-- Start of TEXT --
Relaxation triggers …

5 o’clock was bloody hard for me in the early days of getting sober. Very bloody hard. Because this was the point in the day when I would usually start cracking into the wines. It was what I’d done for many many years. Five O’clock being Wine O’clock was a fully intrenched habit (read: addiction).

In the latter years of my drinking I was mostly a full-time housewife & mother. I had a bit of part-time work and part-time study thrown into the mix but most days at 5pm I’d be at home in the kitchen doing a million things at once. Preparing meals, wiping faces, changing nappies, running the bath, filling the dishwasher, turning on lights, pulling curtains, tidying up, listening to the radio, and drinking wine.

Drinking the wine was important to me. It made me feel like a grown up amidst  the domestic chaos. It reminded me of my footloose and fancy-free days when I’d be out in the bars in the evening. Now stuck at home I felt like I deserved this lovely glass of wine. I felt like it would relax me and mellow me out. I thought it was a normal, ordinary habit that everyone did and it was no problem. Wine was my friend.

Except it wasn’t and often my one glass turned into 5-6 and I’d get sloppy, sleep like crap and spend the next day feeling like shit only to rinse & repeat over and over, day after day, until my 5 o’clock habit got so nasty and heavy and deceitful that I decided to end it.

And so I did. I gave up drinking and started the transition to becoming a happy, calm sober person. Only problem was.. I felt anything but happy & calm in the early days! And 5pm kept arriving every. bloody. day.

It would creep up like a nasty friend and then slap me in the face.

‘I’M HERE!!’ 5 o’clock would scream. ‘NOW WHERE’S MY WINE??!!!’

(not sure about 5 o’clock being able to talk but hopefully you get my gist)

The main problem with 5 o’clock being wine-less was that I felt I’d lost my relaxation trigger. That first wine at 5pm did something very important to me. It lowered my shoulders, made me feel like I was caring for myself and not just my kids (ha ha great way to care for yourself, necking shit booze, but anyway..), and helped make the busy stresses of the day melt away somewhat.
-- End of TEXT --
-- Start of DATA EXCERPTS --
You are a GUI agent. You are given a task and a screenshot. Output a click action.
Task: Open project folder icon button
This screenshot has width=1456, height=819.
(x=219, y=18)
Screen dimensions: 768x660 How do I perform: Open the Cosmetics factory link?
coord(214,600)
-- End of DATA EXCERPTS --
-- Start of DATA EXCERPTS --
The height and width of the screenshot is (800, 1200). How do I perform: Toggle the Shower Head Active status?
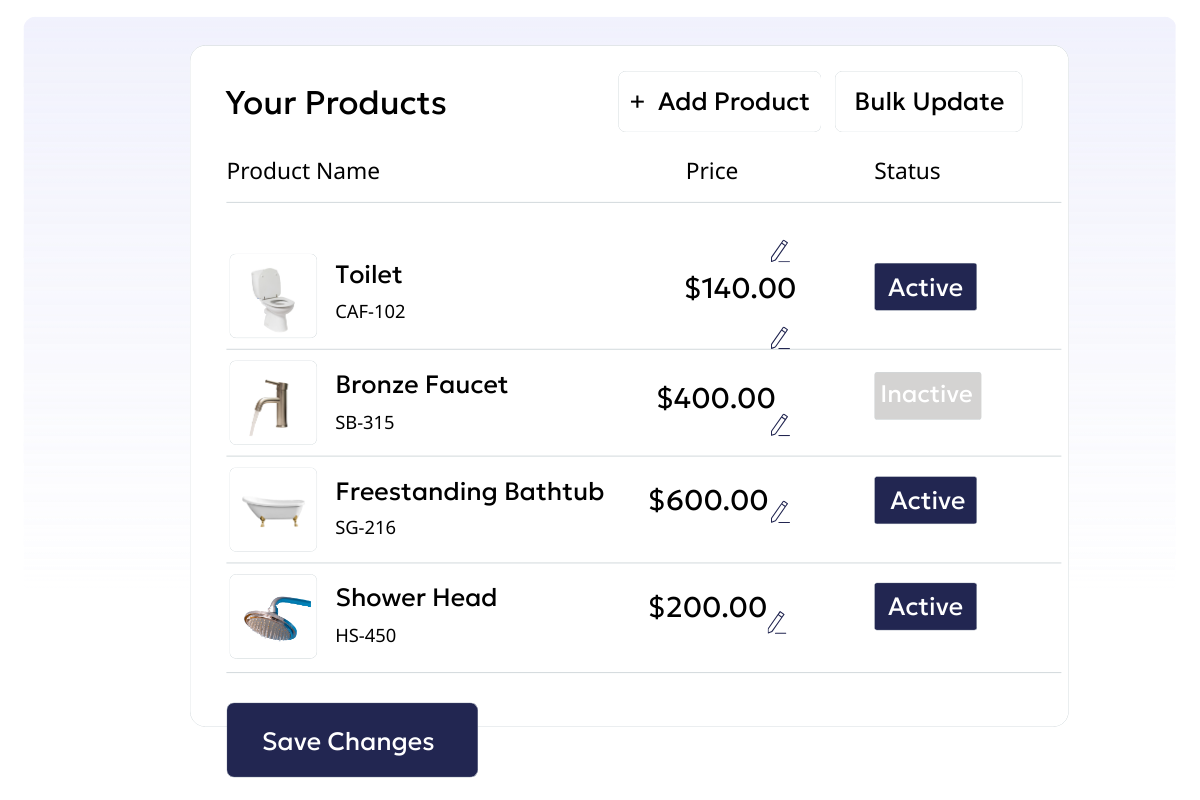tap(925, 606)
-- End of DATA EXCERPTS --
SET TASKS
1. Repeat everything in the post about giving up Wine O'clock, from "Drinking the wine" down to "every. bloody. day.".
2. Carry on the post about giving up Wine O'clock, starting after its final sentence.

RESULTS FOR THE EXERCISE
1.
Drinking the wine was important to me. It made me feel like a grown up amidst  the domestic chaos. It reminded me of my footloose and fancy-free days when I’d be out in the bars in the evening. Now stuck at home I felt like I deserved this lovely glass of wine. I felt like it would relax me and mellow me out. I thought it was a normal, ordinary habit that everyone did and it was no problem. Wine was my friend.

Except it wasn’t and often my one glass turned into 5-6 and I’d get sloppy, sleep like crap and spend the next day feeling like shit only to rinse & repeat over and over, day after day, until my 5 o’clock habit got so nasty and heavy and deceitful that I decided to end it.

And so I did. I gave up drinking and started the transition to becoming a happy, calm sober person. Only problem was.. I felt anything but happy & calm in the early days! And 5pm kept arriving every. bloody. day.

2.
In short it chilled me out.

Without the wine I felt I couldn’t relax. I’d lost my magical liquid that gave me some respite from my busy life. I’d lost that special drink that eased the pressure. I’d lost my relaxation trigger.

So I had to find new ones. And I have. I have some very effective relaxation triggers that I implement now when 5 o’clock is approaching. They are not fancy. They are not hard. But they work for me. They are authentic ways that I send myself a message ‘you can start to unwind now’. They do not mess with the chemicals in my brain, numb my senses or cause me to disconnect with my family. They are my new relaxation triggers and I love them.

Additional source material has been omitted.